* _MATERIAL TO PROCESS_:
%%
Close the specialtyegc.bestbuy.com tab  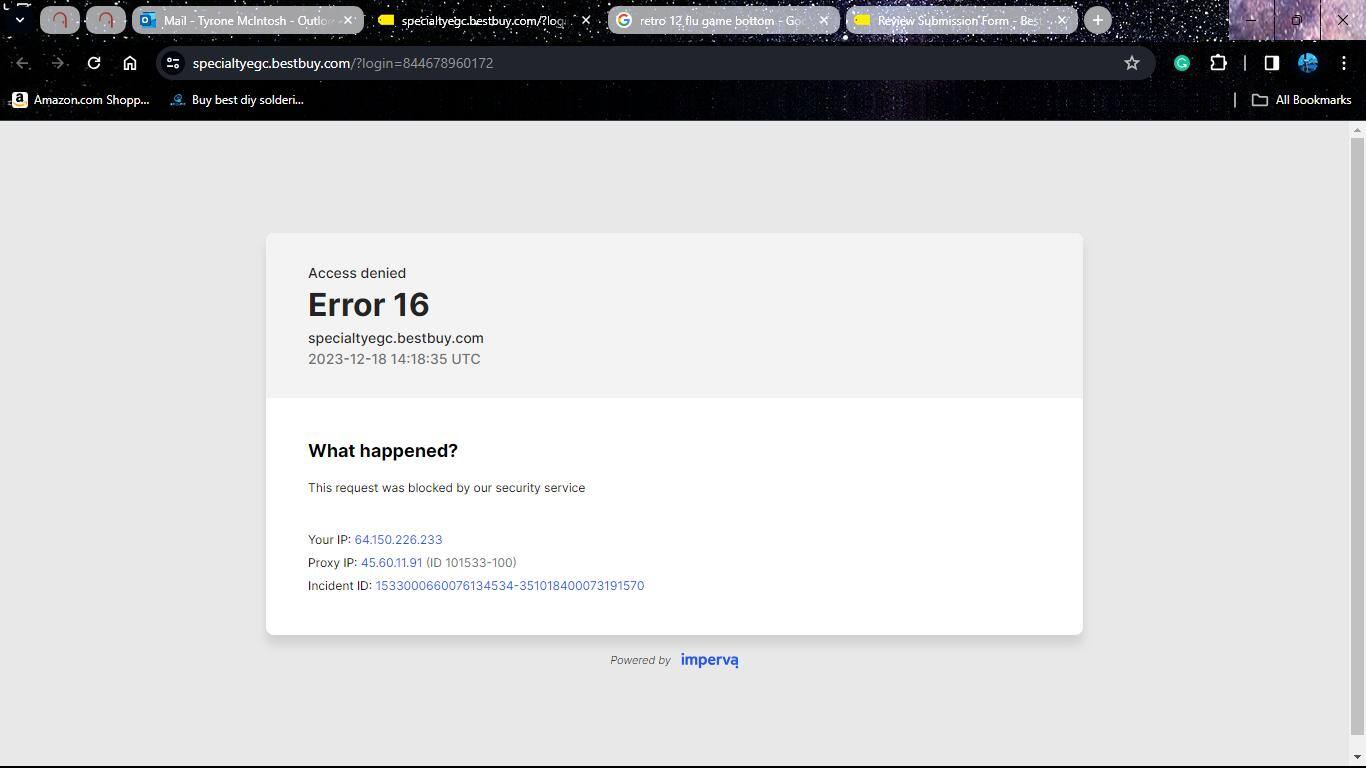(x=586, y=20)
%%
%%
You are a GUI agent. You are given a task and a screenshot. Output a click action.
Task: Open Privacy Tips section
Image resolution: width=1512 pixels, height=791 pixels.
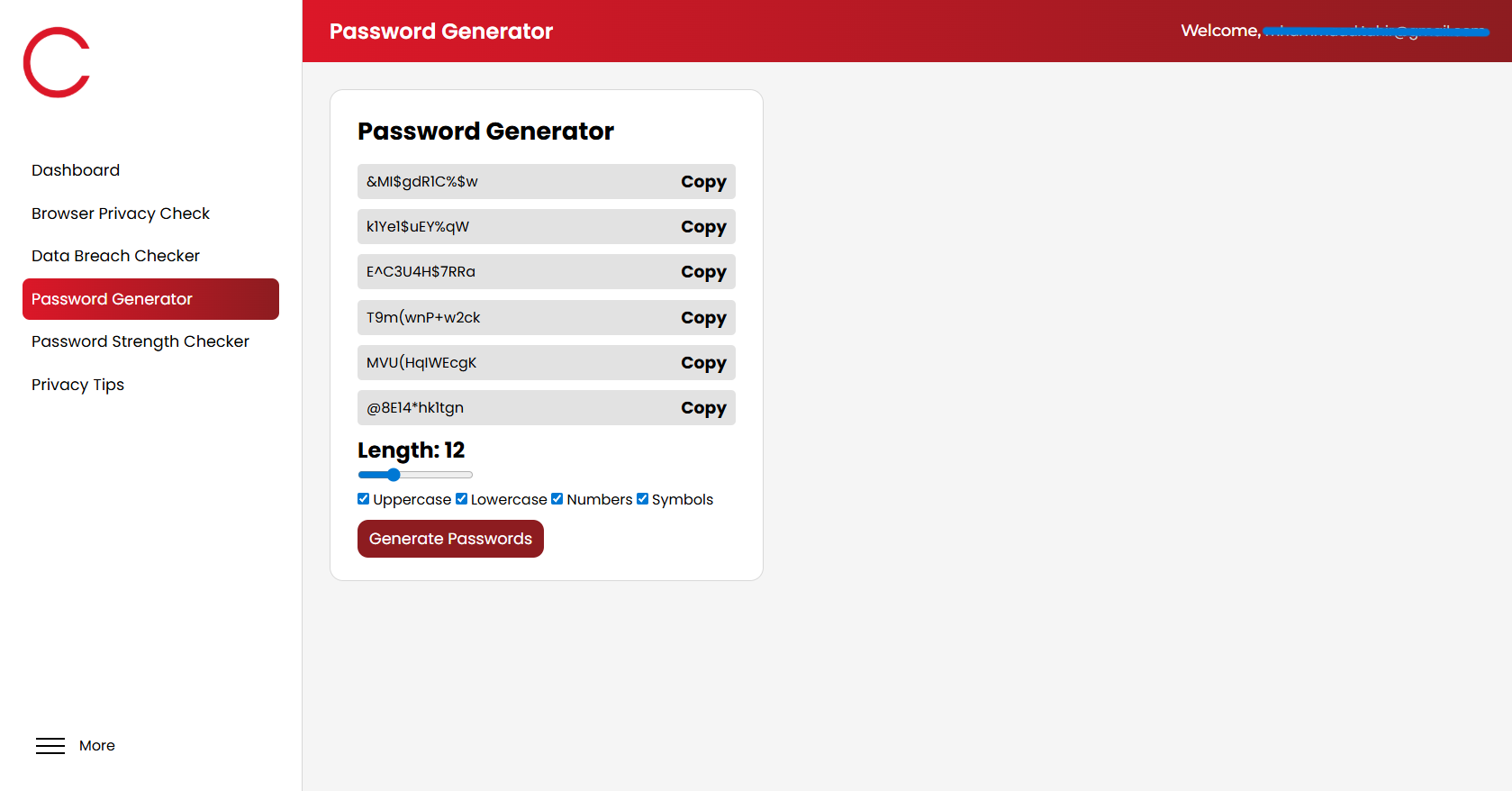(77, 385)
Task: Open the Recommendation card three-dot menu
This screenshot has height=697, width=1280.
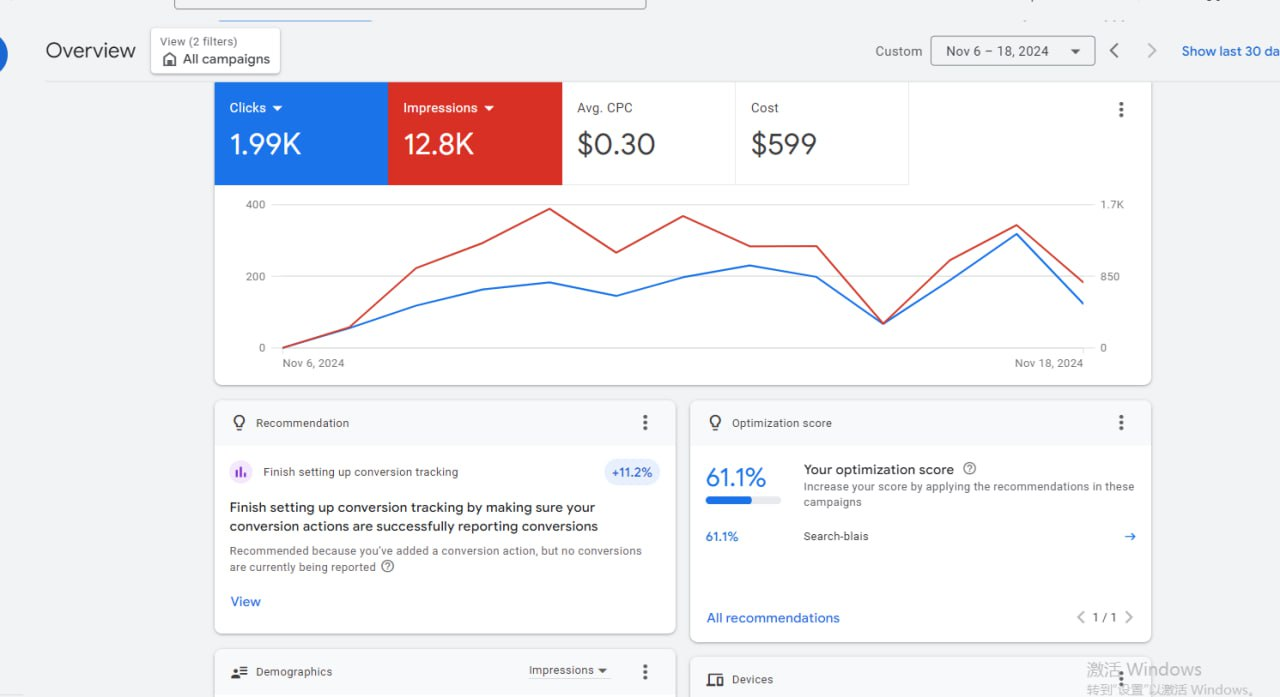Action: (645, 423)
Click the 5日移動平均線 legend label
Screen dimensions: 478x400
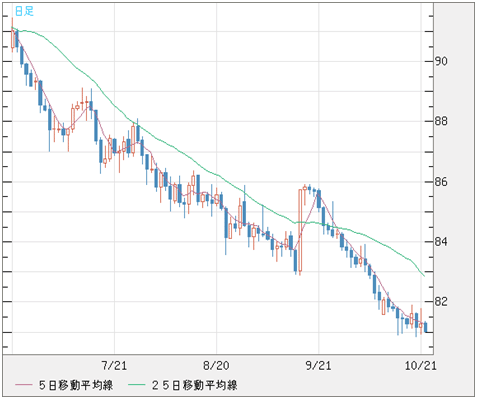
%%
* _WHAT THIS TASK INVOLVES_: From the entries above, copy exactly the lines starting at the one with "Image resolution: width=1512" and stopping at the one with "Screen dimensions: 478x400", keeping both ends. Drop the pictures.

* _ANSWER TO THE EXERCISE_:
Image resolution: width=1512 pixels, height=791 pixels.
(77, 385)
Task: Open the Recommendation card three-dot menu
This screenshot has height=697, width=1280.
Action: (645, 423)
Click the 5日移動平均線 legend label
Screen dimensions: 478x400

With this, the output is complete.